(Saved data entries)
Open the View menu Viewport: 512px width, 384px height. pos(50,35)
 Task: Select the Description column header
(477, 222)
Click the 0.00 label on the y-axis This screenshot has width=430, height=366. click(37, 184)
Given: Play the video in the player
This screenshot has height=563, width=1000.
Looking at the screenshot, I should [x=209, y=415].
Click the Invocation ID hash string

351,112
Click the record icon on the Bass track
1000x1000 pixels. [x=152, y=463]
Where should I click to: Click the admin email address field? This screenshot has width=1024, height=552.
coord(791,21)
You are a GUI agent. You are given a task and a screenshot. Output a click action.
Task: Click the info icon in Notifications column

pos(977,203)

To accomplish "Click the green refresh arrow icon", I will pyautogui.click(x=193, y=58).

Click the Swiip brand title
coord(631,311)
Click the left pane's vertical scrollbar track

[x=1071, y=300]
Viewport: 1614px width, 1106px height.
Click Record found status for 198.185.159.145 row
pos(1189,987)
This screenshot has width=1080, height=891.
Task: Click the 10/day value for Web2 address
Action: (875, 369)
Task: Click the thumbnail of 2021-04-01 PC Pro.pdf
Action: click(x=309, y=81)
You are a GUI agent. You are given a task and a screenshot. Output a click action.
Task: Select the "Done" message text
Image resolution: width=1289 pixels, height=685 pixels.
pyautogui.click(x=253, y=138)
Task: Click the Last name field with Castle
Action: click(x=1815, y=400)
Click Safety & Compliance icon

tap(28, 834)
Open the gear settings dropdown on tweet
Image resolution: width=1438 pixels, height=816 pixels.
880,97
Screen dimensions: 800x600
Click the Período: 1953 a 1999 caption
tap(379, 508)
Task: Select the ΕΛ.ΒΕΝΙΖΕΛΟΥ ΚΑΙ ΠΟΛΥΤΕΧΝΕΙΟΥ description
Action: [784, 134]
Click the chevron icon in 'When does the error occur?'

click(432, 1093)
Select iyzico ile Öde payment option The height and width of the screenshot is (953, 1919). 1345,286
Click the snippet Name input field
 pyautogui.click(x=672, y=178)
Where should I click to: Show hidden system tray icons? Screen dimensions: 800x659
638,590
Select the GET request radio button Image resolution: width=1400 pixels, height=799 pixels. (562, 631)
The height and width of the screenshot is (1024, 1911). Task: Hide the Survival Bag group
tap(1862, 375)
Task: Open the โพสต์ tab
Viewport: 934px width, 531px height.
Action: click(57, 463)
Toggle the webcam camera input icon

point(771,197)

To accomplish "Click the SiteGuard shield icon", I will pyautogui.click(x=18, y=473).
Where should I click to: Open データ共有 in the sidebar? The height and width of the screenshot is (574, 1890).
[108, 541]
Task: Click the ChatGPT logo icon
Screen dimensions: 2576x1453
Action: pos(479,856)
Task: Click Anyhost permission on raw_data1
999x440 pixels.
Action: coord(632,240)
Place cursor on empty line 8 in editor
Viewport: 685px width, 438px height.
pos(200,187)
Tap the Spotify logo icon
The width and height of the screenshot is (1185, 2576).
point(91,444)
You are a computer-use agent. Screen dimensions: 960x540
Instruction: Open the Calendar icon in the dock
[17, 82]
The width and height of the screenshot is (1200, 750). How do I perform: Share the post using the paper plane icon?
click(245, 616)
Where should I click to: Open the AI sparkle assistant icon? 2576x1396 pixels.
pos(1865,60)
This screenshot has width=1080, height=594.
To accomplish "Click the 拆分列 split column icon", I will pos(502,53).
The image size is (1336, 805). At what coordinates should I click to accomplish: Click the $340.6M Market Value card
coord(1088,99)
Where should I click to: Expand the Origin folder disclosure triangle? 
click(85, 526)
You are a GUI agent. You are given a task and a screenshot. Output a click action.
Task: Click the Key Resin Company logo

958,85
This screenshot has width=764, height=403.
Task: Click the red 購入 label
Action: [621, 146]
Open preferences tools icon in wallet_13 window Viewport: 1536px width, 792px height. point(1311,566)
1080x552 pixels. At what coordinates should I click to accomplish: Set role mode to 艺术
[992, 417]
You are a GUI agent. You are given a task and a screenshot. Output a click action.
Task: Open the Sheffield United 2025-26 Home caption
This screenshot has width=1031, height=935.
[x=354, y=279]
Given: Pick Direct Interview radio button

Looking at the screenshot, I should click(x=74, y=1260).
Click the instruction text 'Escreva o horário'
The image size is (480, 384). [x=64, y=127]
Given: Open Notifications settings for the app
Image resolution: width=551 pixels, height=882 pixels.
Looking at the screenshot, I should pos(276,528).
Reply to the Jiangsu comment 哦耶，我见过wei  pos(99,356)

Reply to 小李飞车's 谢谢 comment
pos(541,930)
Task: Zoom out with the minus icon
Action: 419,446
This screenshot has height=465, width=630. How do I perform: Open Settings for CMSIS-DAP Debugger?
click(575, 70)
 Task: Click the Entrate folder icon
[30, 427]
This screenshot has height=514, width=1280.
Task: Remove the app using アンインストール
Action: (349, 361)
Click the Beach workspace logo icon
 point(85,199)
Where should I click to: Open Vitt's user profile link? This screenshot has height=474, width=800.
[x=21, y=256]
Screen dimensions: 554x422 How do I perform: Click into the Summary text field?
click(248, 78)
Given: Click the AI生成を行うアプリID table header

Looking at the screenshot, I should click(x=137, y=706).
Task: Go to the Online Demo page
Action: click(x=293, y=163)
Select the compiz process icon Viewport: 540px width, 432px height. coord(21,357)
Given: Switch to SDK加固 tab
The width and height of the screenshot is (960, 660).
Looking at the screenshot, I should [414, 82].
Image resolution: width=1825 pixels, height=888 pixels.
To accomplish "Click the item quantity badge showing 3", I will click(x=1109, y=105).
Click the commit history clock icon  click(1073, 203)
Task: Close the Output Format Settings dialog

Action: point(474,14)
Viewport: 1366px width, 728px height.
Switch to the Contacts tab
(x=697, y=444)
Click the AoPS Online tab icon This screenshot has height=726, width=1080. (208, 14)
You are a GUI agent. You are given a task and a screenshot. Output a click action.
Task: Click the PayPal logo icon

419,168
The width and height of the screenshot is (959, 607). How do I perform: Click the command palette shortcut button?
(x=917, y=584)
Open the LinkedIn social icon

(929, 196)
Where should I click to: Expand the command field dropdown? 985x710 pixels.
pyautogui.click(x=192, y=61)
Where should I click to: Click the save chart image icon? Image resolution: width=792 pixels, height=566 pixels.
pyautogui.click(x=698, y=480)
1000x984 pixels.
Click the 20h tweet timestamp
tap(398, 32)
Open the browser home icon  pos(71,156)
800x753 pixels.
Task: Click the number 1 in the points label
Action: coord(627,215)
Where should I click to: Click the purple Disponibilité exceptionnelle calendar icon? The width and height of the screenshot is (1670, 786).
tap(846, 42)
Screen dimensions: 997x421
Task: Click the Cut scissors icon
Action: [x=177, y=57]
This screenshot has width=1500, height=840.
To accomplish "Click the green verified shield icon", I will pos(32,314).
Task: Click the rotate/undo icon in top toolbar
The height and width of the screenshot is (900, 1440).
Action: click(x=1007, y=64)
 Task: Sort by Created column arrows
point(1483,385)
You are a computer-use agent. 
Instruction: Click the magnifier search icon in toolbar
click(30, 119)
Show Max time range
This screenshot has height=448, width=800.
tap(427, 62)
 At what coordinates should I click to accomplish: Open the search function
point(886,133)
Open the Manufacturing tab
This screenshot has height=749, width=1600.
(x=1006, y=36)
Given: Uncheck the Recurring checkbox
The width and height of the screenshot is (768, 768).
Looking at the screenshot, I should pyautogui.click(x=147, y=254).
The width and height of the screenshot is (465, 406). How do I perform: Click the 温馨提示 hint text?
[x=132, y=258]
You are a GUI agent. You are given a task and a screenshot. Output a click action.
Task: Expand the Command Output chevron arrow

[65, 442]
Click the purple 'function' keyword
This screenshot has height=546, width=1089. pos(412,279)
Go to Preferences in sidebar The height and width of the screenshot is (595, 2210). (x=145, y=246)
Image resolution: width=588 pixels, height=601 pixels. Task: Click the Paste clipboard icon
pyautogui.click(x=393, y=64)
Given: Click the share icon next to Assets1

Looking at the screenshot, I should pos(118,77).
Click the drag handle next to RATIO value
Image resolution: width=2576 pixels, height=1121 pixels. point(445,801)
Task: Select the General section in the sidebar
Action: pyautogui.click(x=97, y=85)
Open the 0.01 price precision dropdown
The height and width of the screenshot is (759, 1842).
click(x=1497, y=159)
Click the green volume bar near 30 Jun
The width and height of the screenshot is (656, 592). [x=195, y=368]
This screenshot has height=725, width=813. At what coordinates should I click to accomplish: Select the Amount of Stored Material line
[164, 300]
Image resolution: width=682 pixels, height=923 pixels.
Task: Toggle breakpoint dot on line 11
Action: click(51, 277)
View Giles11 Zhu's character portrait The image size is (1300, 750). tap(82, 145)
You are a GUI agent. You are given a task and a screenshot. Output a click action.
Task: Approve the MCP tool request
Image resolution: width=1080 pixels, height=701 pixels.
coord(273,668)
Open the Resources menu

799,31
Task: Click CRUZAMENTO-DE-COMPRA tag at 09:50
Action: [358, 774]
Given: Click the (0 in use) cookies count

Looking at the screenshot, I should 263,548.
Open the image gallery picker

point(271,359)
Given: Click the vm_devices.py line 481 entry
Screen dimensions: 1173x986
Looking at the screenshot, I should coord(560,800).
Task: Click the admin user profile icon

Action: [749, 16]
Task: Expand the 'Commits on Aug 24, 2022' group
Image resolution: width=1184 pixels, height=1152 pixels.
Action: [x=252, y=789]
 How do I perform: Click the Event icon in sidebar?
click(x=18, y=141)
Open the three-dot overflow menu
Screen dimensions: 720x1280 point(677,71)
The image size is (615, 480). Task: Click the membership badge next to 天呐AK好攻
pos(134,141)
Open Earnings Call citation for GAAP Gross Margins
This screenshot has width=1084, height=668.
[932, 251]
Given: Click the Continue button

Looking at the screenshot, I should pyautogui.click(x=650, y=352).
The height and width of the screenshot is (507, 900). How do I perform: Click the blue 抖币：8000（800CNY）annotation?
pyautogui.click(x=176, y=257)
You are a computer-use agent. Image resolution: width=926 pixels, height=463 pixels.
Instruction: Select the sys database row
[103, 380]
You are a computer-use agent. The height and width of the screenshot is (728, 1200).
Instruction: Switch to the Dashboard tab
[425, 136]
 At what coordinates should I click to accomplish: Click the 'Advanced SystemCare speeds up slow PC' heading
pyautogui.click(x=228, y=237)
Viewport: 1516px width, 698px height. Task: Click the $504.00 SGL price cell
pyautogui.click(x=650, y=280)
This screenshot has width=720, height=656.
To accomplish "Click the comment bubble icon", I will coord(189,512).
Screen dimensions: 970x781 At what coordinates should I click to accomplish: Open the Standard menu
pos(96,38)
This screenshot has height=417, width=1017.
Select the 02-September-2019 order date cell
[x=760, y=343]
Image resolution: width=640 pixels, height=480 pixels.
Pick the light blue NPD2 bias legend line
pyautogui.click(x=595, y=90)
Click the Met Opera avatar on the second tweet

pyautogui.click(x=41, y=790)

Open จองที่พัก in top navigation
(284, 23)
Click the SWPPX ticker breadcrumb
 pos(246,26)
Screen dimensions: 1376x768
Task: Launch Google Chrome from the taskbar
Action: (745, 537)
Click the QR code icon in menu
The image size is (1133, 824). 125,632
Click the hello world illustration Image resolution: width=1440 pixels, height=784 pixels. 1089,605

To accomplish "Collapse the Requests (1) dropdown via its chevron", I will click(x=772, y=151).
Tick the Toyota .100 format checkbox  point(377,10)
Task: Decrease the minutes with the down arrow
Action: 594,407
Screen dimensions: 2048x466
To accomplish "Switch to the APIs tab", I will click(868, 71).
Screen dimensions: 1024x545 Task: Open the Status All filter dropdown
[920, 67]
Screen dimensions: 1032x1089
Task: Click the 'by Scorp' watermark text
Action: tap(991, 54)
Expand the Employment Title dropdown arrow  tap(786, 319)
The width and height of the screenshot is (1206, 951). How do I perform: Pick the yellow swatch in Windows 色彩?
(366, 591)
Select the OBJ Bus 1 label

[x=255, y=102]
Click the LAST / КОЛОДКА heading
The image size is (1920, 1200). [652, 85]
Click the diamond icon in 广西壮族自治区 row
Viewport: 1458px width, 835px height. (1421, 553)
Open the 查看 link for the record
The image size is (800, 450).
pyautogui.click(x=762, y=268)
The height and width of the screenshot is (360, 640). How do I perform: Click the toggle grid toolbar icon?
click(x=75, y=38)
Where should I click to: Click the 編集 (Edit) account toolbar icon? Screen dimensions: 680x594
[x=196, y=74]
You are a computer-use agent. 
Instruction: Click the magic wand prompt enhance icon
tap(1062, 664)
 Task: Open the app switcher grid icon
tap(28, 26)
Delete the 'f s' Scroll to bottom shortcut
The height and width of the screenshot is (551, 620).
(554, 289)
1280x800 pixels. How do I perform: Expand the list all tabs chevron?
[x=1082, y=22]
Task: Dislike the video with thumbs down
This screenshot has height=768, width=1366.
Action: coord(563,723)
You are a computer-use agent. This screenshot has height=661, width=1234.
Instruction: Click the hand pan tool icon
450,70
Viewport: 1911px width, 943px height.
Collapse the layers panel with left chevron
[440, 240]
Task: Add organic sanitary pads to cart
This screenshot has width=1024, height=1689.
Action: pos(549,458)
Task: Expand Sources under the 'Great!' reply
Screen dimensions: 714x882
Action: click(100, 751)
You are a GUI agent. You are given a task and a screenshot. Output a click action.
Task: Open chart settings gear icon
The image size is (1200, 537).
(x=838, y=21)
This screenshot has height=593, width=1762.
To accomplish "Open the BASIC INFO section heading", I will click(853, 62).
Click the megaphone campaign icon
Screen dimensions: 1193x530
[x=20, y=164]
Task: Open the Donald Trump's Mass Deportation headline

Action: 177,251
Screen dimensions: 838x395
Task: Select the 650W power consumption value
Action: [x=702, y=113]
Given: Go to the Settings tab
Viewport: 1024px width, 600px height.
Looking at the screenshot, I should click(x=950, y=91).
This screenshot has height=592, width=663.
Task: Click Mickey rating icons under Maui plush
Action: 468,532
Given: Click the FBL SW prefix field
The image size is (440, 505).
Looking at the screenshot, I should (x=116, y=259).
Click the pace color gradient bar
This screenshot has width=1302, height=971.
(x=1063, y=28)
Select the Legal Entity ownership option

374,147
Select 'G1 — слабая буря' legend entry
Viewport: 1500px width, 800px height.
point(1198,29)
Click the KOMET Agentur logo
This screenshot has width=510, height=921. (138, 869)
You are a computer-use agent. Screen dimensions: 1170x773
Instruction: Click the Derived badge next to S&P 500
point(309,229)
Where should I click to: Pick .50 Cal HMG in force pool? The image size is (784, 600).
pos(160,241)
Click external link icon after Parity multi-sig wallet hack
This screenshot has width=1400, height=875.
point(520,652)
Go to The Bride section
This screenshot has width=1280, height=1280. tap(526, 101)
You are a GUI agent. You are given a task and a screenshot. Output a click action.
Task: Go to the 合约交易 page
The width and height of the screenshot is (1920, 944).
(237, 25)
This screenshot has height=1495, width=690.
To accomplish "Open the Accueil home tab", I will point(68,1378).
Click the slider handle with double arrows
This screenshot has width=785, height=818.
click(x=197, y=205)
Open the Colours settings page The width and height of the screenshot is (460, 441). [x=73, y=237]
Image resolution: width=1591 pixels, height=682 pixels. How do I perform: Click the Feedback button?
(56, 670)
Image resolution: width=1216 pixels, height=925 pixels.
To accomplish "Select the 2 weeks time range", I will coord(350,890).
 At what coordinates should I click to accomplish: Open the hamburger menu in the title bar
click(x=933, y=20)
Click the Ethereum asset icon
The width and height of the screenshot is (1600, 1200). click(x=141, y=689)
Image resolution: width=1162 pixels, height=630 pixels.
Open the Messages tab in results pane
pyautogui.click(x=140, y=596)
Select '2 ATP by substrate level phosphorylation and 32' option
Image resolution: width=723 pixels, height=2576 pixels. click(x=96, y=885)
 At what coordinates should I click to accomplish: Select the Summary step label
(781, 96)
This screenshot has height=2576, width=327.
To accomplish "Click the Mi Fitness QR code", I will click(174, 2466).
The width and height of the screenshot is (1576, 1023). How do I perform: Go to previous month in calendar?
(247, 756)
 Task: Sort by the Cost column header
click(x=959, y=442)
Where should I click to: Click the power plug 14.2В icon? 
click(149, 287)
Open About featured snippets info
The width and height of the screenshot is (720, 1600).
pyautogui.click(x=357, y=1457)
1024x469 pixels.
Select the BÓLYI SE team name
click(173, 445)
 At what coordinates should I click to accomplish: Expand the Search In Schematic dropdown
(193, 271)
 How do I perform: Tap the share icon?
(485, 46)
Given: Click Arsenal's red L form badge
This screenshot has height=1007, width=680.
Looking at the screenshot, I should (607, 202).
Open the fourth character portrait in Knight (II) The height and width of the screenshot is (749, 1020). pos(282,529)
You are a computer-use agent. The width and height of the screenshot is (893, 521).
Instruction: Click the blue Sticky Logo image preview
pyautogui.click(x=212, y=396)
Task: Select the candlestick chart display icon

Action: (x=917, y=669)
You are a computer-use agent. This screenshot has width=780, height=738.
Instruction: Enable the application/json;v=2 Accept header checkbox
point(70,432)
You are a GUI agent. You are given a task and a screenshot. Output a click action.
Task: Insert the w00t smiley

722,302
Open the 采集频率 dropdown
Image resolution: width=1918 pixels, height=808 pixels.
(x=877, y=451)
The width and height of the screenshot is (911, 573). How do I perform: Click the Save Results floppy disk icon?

WORK INSTRUCTIONS: What you give back should be only the lines of the records above, starting at the line with "This screenshot has height=1495, width=690." and ending at the line with "Open the Colours", restated word for word.

FINAL ANSWER:
This screenshot has height=1495, width=690.
To accomplish "Open the Accueil home tab", I will point(68,1378).
Click the slider handle with double arrows
This screenshot has width=785, height=818.
click(x=197, y=205)
Open the Colours settings page The width and height of the screenshot is (460, 441). [x=73, y=237]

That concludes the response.